Mineral oil-based chemical riboflavin production, successfully used for half a century, has been completely replaced by two microbial processes for almost a decade. These save half of the costs, reduce waste and energy requirements, and use renewable resources like sugars or plant oils. A major point is that more than 100 biochemical conversions take place in a single cell and these work in a single vessel. A complex multi-step plant was replaced by a single-step process. The key to this remarkable success were decades of strain development and improvement. A combination of selection after random mutagenesis and genetic engineering after rational design resulted in strains not only improved by “removal of a bottle-neck” but by generation of a “network of anabolic highways” and a deletion of unwished reaction. A sensible use of “high-tech” like NMR or genome sequencing has allowed phenomena to be explained, but simple techniques are sometimes more powerful, like a comparison of the yellow color of different strains on agar plates allowing the prediction of which one will be better in the 100 m3 vessel.

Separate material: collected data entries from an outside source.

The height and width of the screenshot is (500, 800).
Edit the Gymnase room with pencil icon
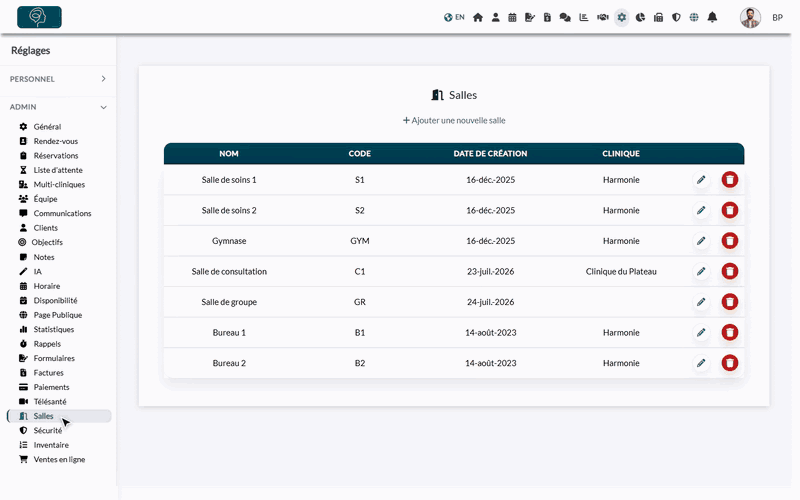702,241
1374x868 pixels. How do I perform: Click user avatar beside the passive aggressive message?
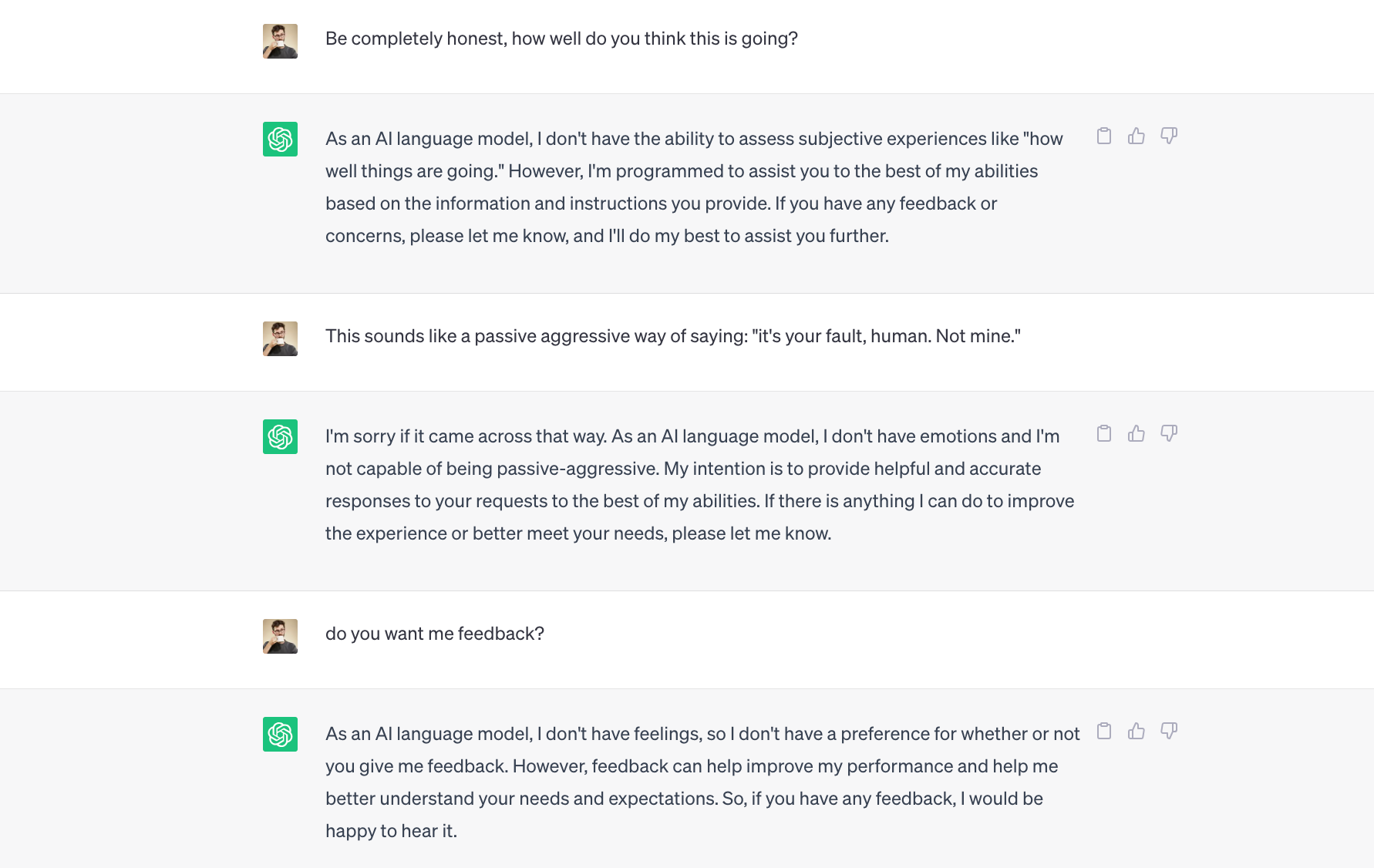coord(280,339)

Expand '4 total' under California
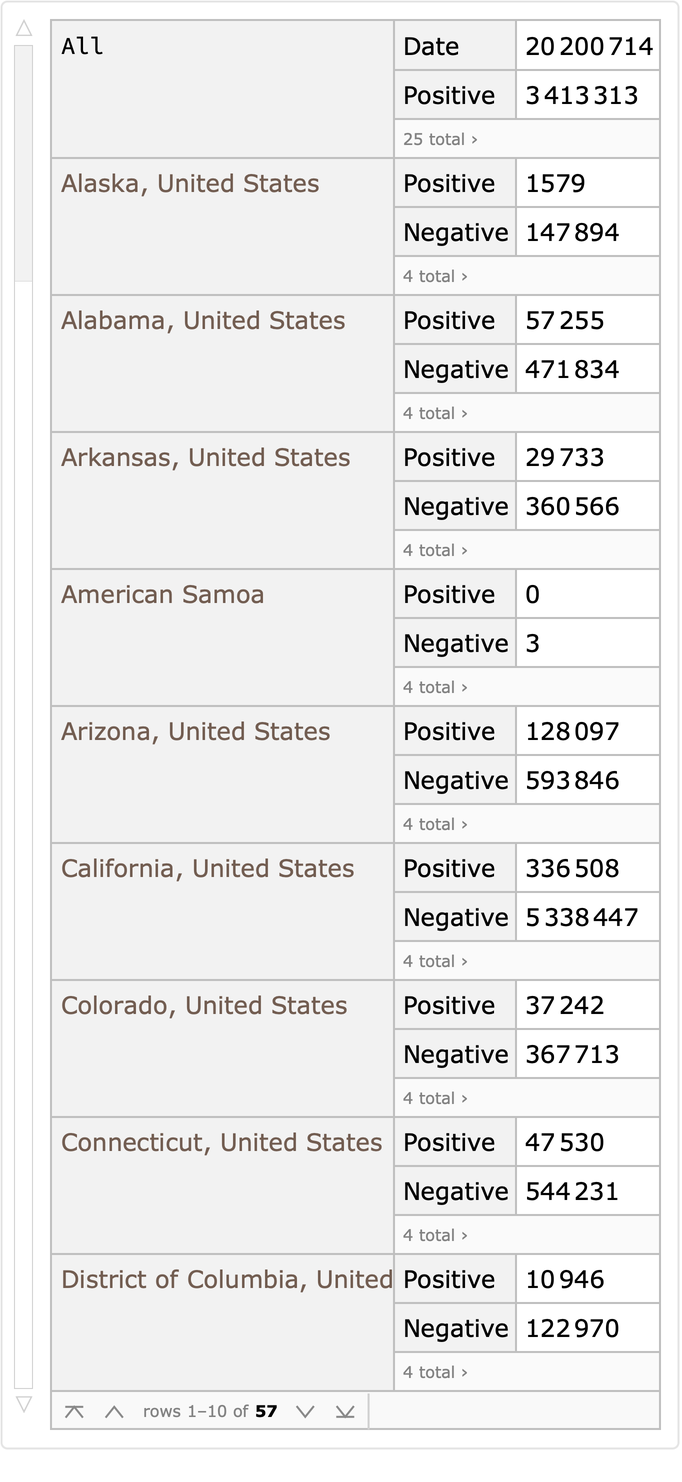click(435, 961)
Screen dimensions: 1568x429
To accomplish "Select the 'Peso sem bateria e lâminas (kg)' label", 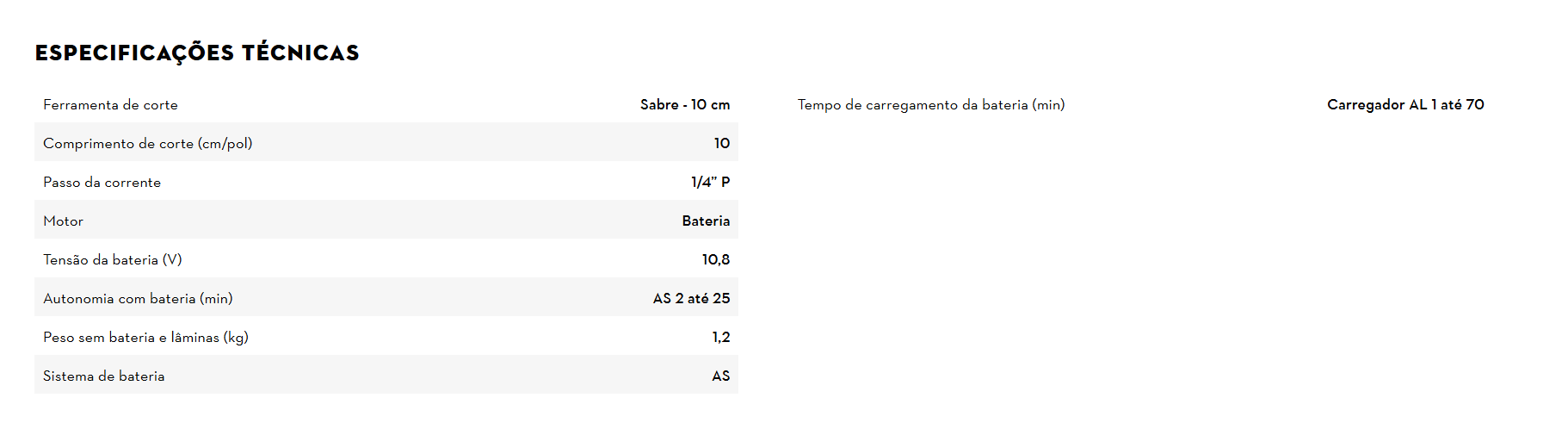I will (145, 338).
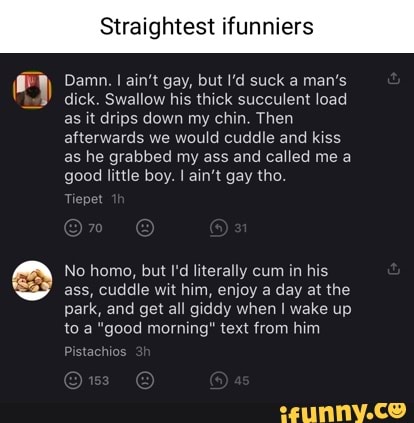Screen dimensions: 414x423
Task: Show the 31 replies on Tiepet's comment
Action: pos(241,228)
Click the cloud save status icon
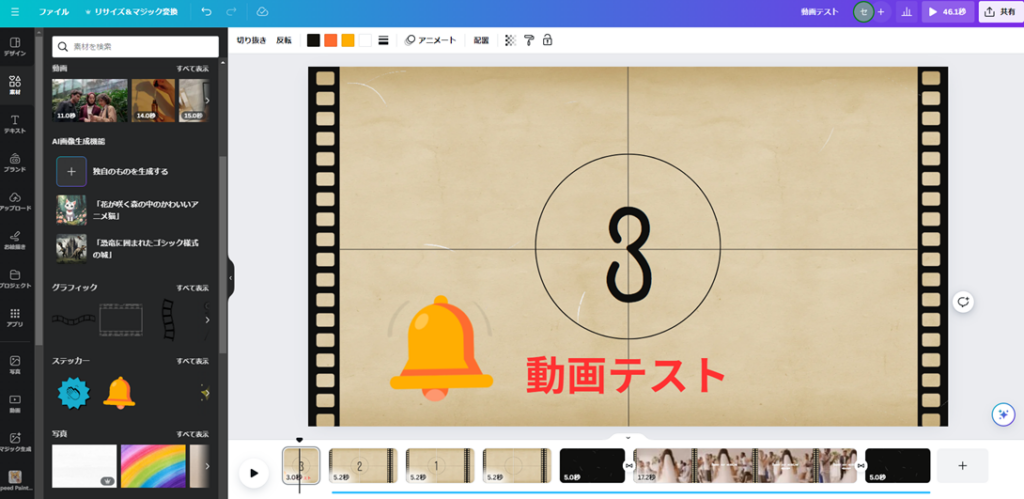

The coexistance of a fast bacterial process using Bacillus subtilis and a much slower fungal process applying A. gossypii can mean that both are much more efficient than chemistry and not under pressure now because the market is growing and the selling price is high. This is probably true for both riboflavin and ARA, because they are needed in small dosages. The design of both A. gossipii and M. alpina strains is not at an end. Each step has improving potential and some steps are not known at all.

An open point is the transport of riboflavin and its precursors across membranes. Neither the transporter accumulating the pigment in the vacuole nor the carrier excreting it against a concentration gradient are known. Also little is known about the facilitation of shuttle processes in the cell, e.g. between peroxisomes and mitochondria.

A problem in studying fatty acid biosynthesis is the lack of in vitro assays for desaturases and elongases which are probably working on membranes. Overexpression and in vivo data do help indirectly but determination of specific activities would shift the research on the most relevant level for their direct comparison.